▶ _Exercise details_
Extract only the lines from the start of the entries below to the line with "697x392 pixels.", inclusive; omit every picture.

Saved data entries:

=== Begin Enclosure ===

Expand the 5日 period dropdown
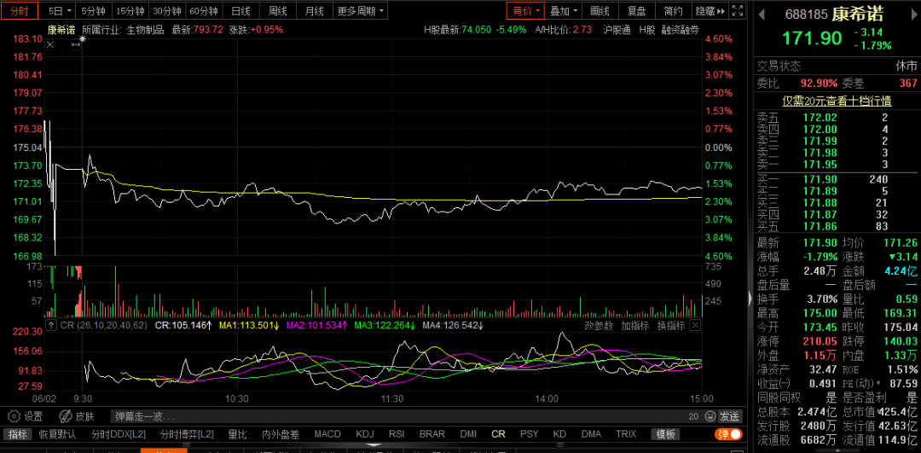The width and height of the screenshot is (921, 453). 59,11
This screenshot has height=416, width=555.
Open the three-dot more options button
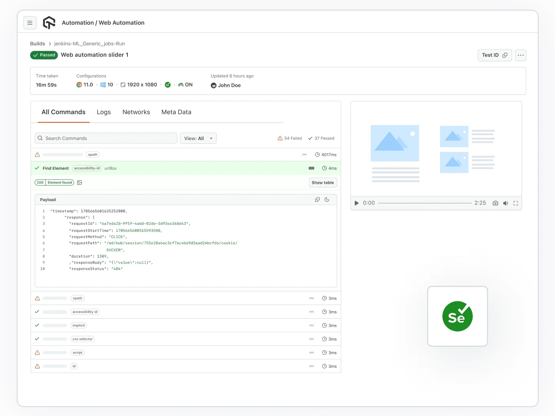(521, 55)
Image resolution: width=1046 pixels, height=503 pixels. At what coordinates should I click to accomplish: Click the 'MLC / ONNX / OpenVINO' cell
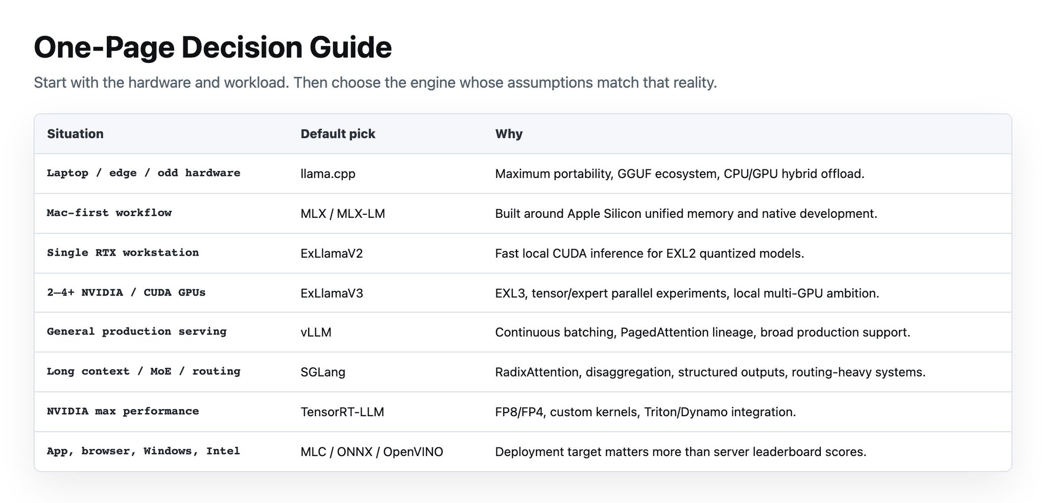click(372, 451)
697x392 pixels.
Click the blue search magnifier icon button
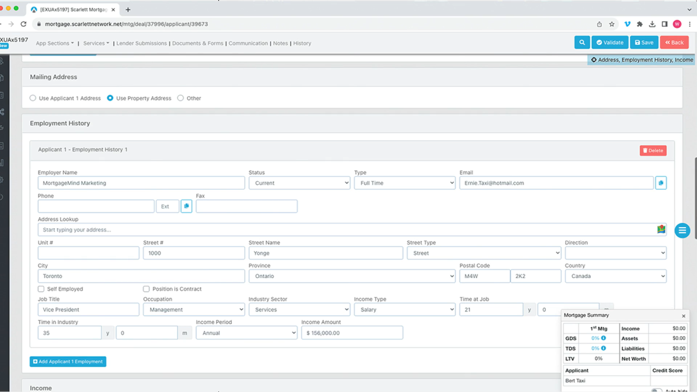[x=582, y=43]
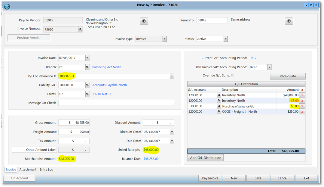This screenshot has width=324, height=187.
Task: Remove the Purchase Variance GL line
Action: pos(302,106)
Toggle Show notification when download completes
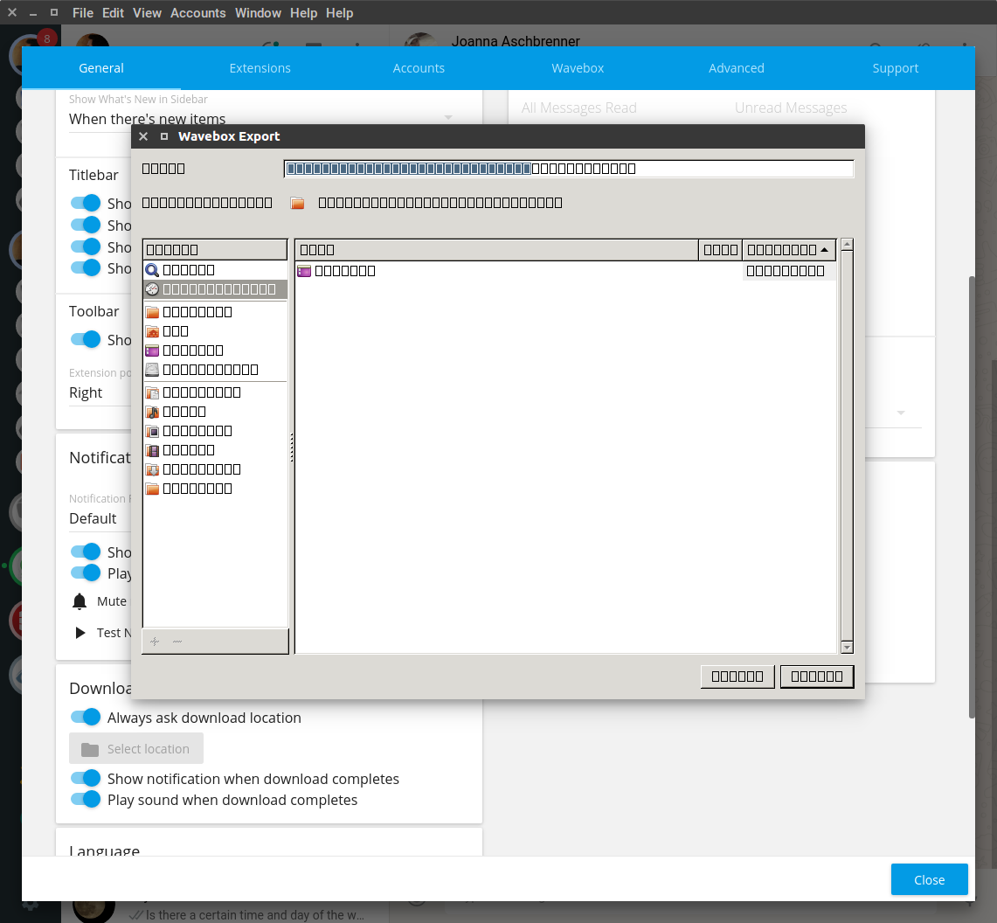997x923 pixels. (x=86, y=778)

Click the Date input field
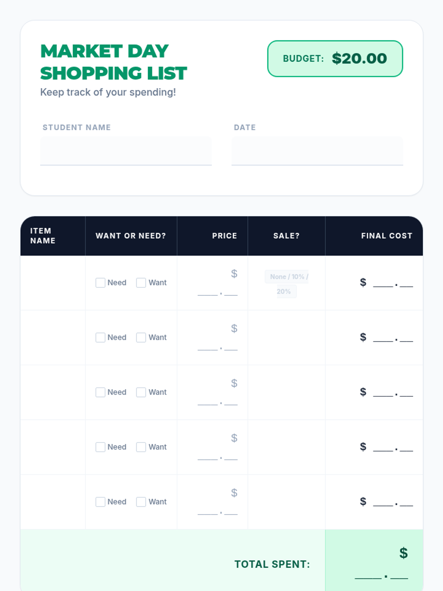point(317,151)
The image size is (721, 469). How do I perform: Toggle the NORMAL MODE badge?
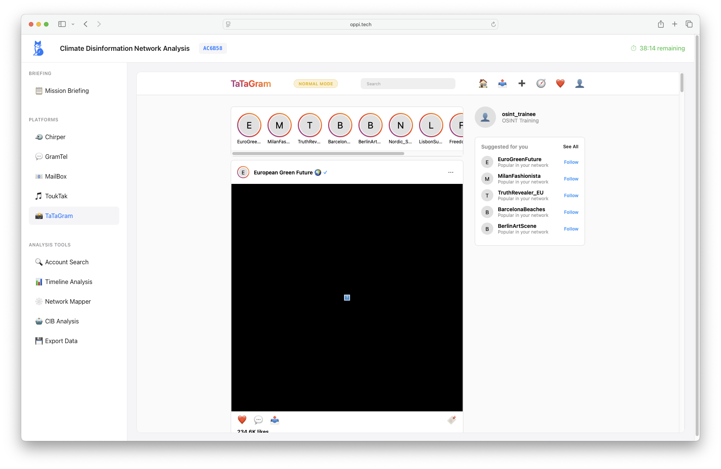click(x=316, y=84)
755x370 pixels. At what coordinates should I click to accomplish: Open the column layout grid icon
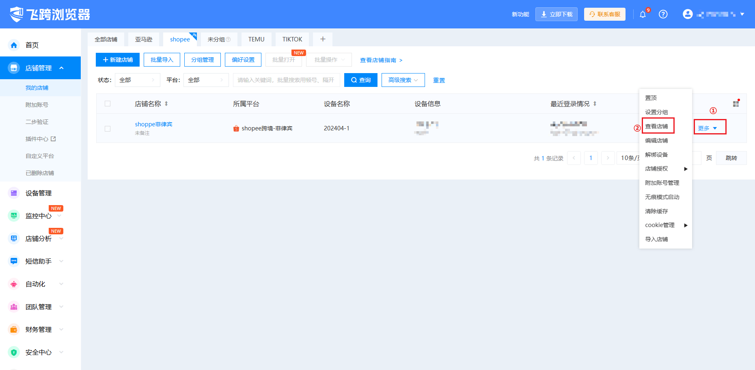coord(736,104)
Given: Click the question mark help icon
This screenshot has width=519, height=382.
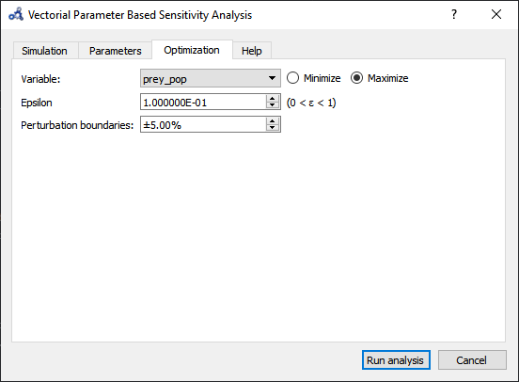Looking at the screenshot, I should 454,14.
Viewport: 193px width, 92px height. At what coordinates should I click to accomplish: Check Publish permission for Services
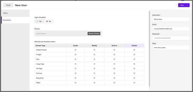click(x=134, y=73)
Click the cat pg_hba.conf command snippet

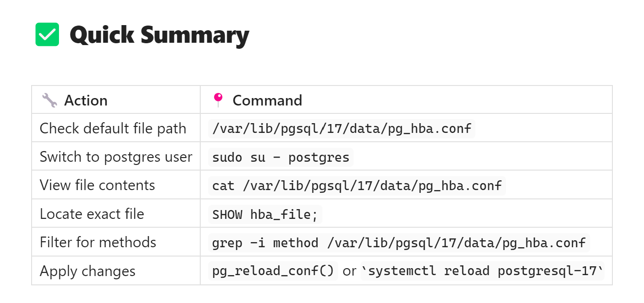point(357,186)
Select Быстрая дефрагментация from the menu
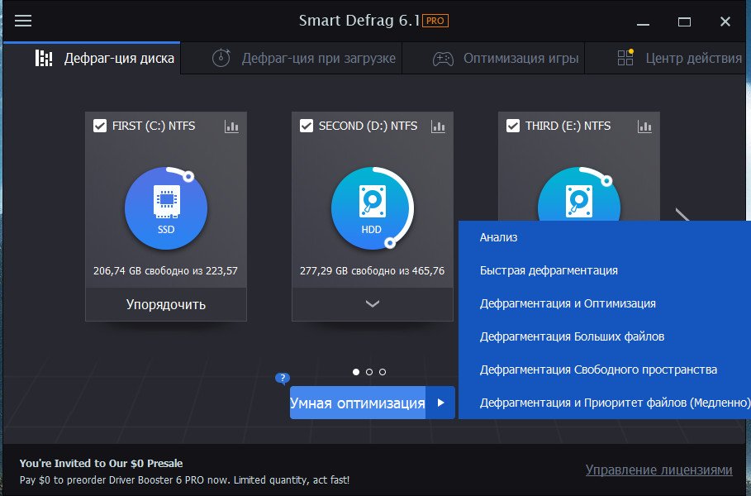 pos(549,270)
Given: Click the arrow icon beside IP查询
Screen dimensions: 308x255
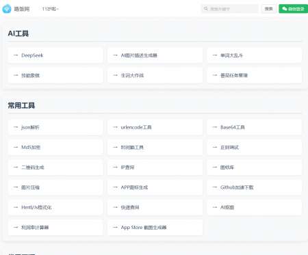Looking at the screenshot, I should coord(115,167).
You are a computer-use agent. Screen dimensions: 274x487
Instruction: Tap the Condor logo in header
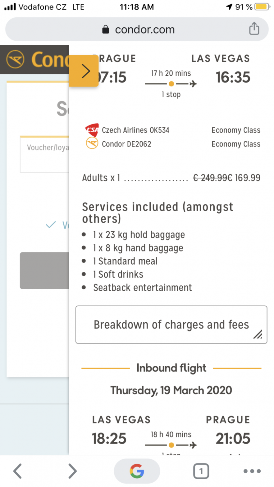[x=15, y=59]
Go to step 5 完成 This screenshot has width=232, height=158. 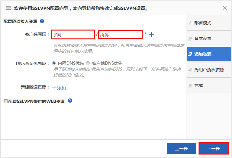(198, 85)
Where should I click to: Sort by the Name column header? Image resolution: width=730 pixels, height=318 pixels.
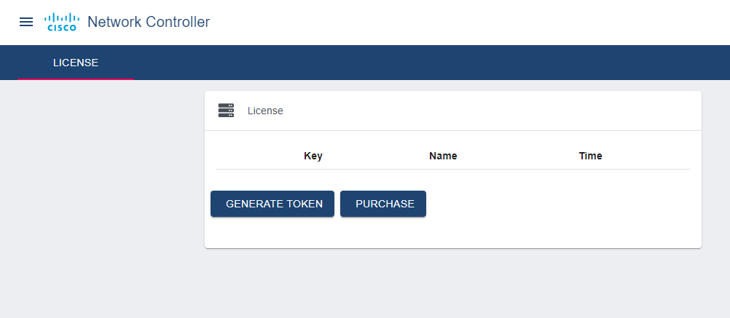coord(443,156)
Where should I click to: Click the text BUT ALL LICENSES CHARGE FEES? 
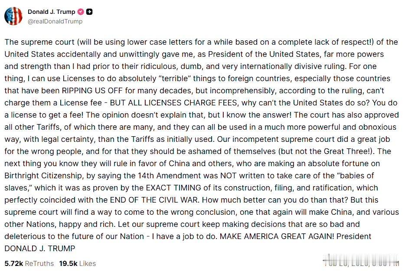coord(173,103)
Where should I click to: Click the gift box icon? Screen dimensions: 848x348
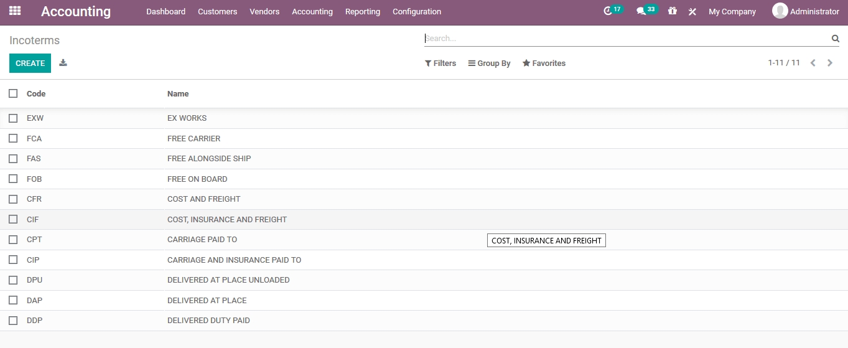pyautogui.click(x=673, y=11)
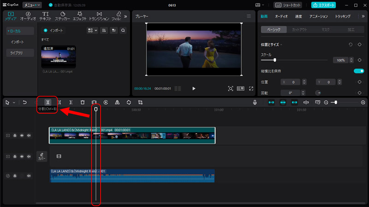Image resolution: width=369 pixels, height=207 pixels.
Task: Switch to the アニメーション tab
Action: pos(319,16)
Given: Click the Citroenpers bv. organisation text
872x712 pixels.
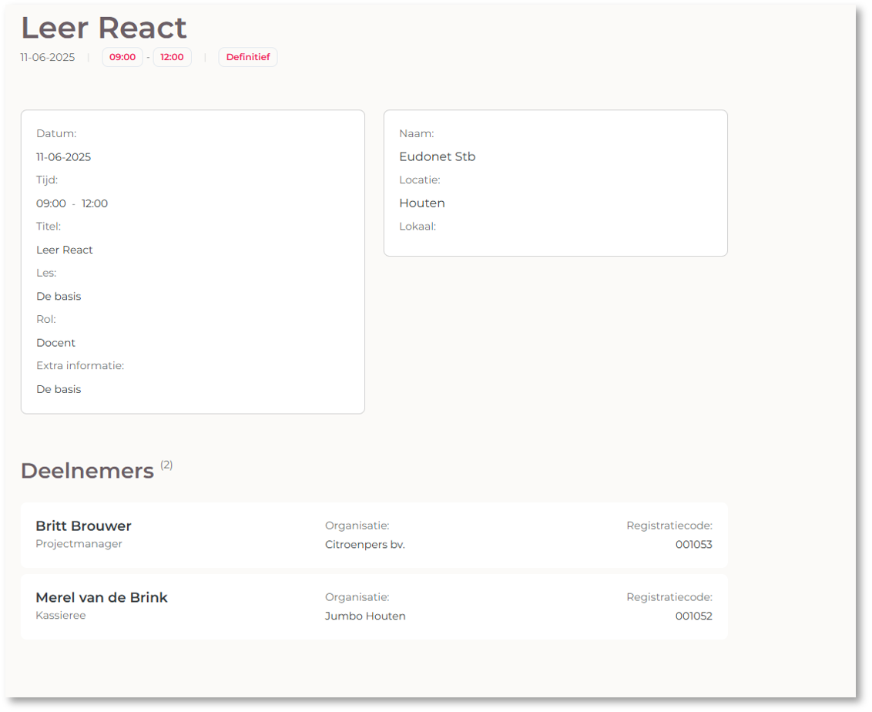Looking at the screenshot, I should tap(364, 545).
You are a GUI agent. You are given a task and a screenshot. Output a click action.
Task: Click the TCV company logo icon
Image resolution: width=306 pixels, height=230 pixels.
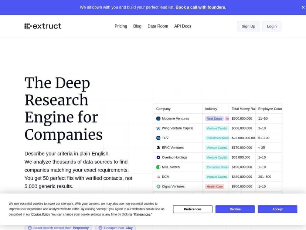(x=159, y=138)
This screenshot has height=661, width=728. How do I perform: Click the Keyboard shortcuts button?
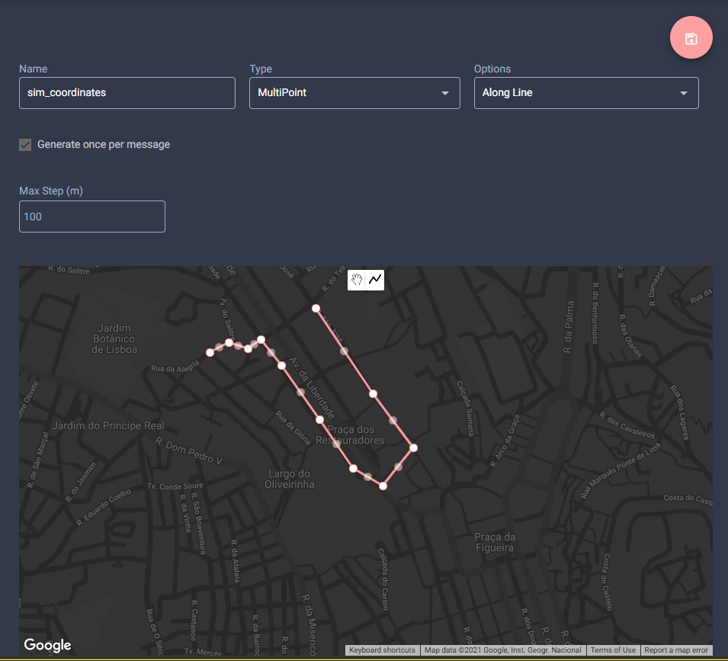pyautogui.click(x=382, y=650)
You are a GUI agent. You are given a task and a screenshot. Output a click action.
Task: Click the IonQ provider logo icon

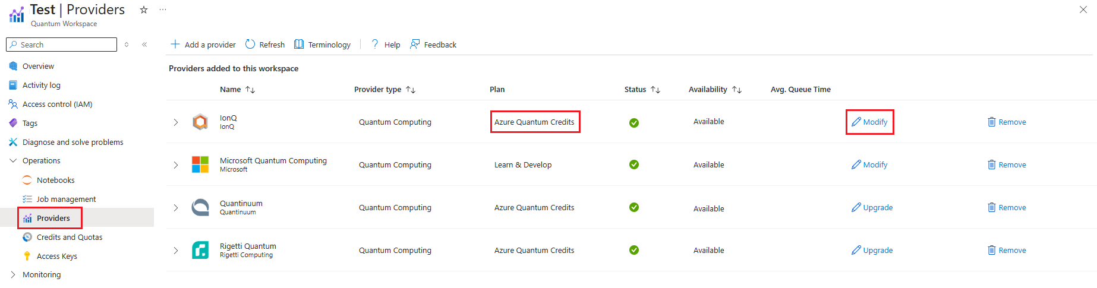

=== End Enclosure ===

▶ _Output of the exercise_
Expand the 5日 period dropdown
The width and height of the screenshot is (921, 453). 59,11
This screenshot has height=416, width=555.
Open the three-dot more options button
(521, 55)
Image resolution: width=1046 pixels, height=503 pixels. At what coordinates should I click to accomplish: Click the 'MLC / ONNX / OpenVINO' cell
click(372, 451)
697x392 pixels.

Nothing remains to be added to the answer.